Stated exercise 1 ▸ Could you convert the records into a Markdown table with the columns Row and Entry, starting at the line that has "You are a computer-use agent. Image" and stopping after the line that has "pyautogui.click(x=560, y=55)"? Give each line its row number under Row and omit blank lines.

Source ▸

****

Meanwhile, she kept her cool and proved that she's a very classy First Lady and she's
always dressed to impress.
This just goes to show you class or style can't be bought.
Even though many of the items that Melania wears might also be expensive, she's able
to use her own money to buy the outfits and they are usually never as expensive as whatever
Michelle Obama and Hillary Clinton are wearing.
She manages to look like a princess while Trump's competition takes a tumble.
Melania Trump took a page out of Hillary Clinton's book and wore a pantsuit like no other.
She totally pulled it off very well.
The Columbian reported more on the unofficial style competition between First Ladies: "PARIS
— Slovenian-born Melania Trump has been unafraid to go against her husband's "America
First" agenda and stay true to her roots, if there's a message to be taken from her
bold, foreign-flavored wardrobe in 2017.
In the last year, Mrs. Trump has worn the clothes of her home continent as several American
designers publicly refused to dress her in what was a fashion industry-wide backlash
against her unpopular spouse.
The first lady to be born in continental Europe, Trump grew up in Sevnica in Slovenia, in the
southern Balkans, just over 60 miles from the Italian border.
Her first real taste for fashion came while living in Paris as a young model in the mid-1990s,
years before she got U.S. citizenship in 2006.
From designs by Dolce & Gabbana, Del Pozo, Christian Dior, Emilio Pucci, Givenchy and
Valentino to daringly high Christian Louboutin heels, the 47-year-old first lady's touchstones
have not only been the Old World, but its most established — and expensive — design
houses.
As the wife of a billionaire, Mrs. Trump can afford to spend into the five figures for
a garment and seems unconcerned about how that squares with President Donald Trump's
political base.
Since becoming first lady, Mrs. Trump has chosen Herve Pierre, a French-born immigrant,
as her fashion adviser.
Politics be damned: He's helped her hone looks that emphasize the sleeve, eye-popping
colors and big sunglasses, and show off her svelte, 5-foot-11 frame and thick, dark hair.
"In the news, we speak a lot of politics, so if for a moment we can forget about it
and enjoy something else, why not?"
Pierre told AP.
Mrs. Trump's old-school, dressed-to-the-nines glamour and full fabrics evoke distance not
only in how far the clothes have had to travel, but in perceptions that the first lady, who
only moved to the White House in June and rarely speaks publicly, is reserved in her
persona.
Not since Jackie Kennedy has a U.S. first lady had such a European aesthetic as Mrs.
Trump.
Although she wore Ralph Lauren to the inauguration and has also shown a penchant for U.S. brands
such as Michael Kors and Calvin Klein, many of her looks have been foreign designed and
assembled.

****

Given data ▸
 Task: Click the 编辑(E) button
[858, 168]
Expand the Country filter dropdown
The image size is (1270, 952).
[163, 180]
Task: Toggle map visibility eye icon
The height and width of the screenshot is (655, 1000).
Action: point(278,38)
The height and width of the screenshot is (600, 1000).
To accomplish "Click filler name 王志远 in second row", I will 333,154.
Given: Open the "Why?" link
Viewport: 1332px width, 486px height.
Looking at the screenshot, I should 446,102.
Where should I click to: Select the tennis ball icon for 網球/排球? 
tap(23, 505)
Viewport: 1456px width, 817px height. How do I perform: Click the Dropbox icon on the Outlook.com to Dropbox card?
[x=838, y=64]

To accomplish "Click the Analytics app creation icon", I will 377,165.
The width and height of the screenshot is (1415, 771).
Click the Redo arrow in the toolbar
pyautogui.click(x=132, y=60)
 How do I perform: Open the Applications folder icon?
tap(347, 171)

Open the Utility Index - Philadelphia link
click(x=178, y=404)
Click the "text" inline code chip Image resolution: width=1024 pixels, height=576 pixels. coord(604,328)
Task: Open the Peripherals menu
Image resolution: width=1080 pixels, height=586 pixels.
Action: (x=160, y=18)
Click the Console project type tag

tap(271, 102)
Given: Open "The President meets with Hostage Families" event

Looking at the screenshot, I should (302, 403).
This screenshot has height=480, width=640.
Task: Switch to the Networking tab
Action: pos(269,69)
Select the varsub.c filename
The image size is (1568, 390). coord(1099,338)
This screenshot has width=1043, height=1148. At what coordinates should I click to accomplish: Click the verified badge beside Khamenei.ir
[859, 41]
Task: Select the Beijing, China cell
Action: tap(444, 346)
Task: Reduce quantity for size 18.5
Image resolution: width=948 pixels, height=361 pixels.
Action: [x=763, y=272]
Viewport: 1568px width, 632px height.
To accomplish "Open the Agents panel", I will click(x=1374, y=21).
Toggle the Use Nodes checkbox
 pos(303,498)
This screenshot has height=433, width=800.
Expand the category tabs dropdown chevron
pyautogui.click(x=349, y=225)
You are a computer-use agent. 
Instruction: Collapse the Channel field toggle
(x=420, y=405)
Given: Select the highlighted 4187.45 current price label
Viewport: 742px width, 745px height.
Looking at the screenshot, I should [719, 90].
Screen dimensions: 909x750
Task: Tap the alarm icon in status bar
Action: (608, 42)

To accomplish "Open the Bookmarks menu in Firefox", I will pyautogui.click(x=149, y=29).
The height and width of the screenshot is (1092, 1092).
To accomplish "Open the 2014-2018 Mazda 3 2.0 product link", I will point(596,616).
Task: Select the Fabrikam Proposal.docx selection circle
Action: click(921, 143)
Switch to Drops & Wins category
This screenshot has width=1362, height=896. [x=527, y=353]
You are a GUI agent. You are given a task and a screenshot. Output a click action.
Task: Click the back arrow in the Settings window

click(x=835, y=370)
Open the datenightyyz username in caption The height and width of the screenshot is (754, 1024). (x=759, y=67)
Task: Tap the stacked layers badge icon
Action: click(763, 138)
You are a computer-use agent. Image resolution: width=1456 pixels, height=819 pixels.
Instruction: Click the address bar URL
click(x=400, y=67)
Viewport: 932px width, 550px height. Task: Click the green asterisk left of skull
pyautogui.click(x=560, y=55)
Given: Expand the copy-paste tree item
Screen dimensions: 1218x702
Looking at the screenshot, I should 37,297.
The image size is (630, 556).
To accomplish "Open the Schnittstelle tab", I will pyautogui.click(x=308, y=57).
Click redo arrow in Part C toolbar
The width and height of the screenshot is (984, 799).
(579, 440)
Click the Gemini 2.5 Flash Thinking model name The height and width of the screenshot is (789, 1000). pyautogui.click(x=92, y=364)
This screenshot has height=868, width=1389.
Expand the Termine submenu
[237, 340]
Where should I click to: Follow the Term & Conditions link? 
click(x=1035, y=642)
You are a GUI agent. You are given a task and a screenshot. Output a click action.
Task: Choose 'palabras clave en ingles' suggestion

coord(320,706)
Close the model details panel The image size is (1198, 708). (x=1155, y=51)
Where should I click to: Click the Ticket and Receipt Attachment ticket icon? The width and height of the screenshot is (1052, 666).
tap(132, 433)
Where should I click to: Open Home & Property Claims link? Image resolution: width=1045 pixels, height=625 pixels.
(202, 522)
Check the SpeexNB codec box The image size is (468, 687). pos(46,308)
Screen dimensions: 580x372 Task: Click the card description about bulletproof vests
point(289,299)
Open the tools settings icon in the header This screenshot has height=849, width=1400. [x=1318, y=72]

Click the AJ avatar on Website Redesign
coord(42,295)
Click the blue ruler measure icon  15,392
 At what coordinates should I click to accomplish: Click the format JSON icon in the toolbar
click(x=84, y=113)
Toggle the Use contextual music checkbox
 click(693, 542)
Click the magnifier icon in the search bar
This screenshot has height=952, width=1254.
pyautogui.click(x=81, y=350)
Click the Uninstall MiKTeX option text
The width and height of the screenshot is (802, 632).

****

Stated exercise 2 ▸ Can you reproduce the passage of the article on Melania Trump's wardrobe that begins at the words "Her first real" and stops after "political base.", renaming "billionaire" to "tycoon"?

Task result 1 ▸
| Row | Entry |
|---|---|
| 1 | You are a computer-use agent. Image resolution: width=1456 pixels, height=819 pixels. |
| 2 | Instruction: Click the address bar URL |
| 3 | click(x=400, y=67) |
| 4 | Viewport: 932px width, 550px height. Task: Click the green asterisk left of skull |
| 5 | pyautogui.click(x=560, y=55) |

Task result 2 ▸
Her first real taste for fashion came while living in Paris as a young model in the mid-1990s,
years before she got U.S. citizenship in 2006.
From designs by Dolce & Gabbana, Del Pozo, Christian Dior, Emilio Pucci, Givenchy and
Valentino to daringly high Christian Louboutin heels, the 47-year-old first lady's touchstones
have not only been the Old World, but its most established — and expensive — design
houses.
As the wife of a tycoon, Mrs. Trump can afford to spend into the five figures for
a garment and seems unconcerned about how that squares with President Donald Trump's
political base.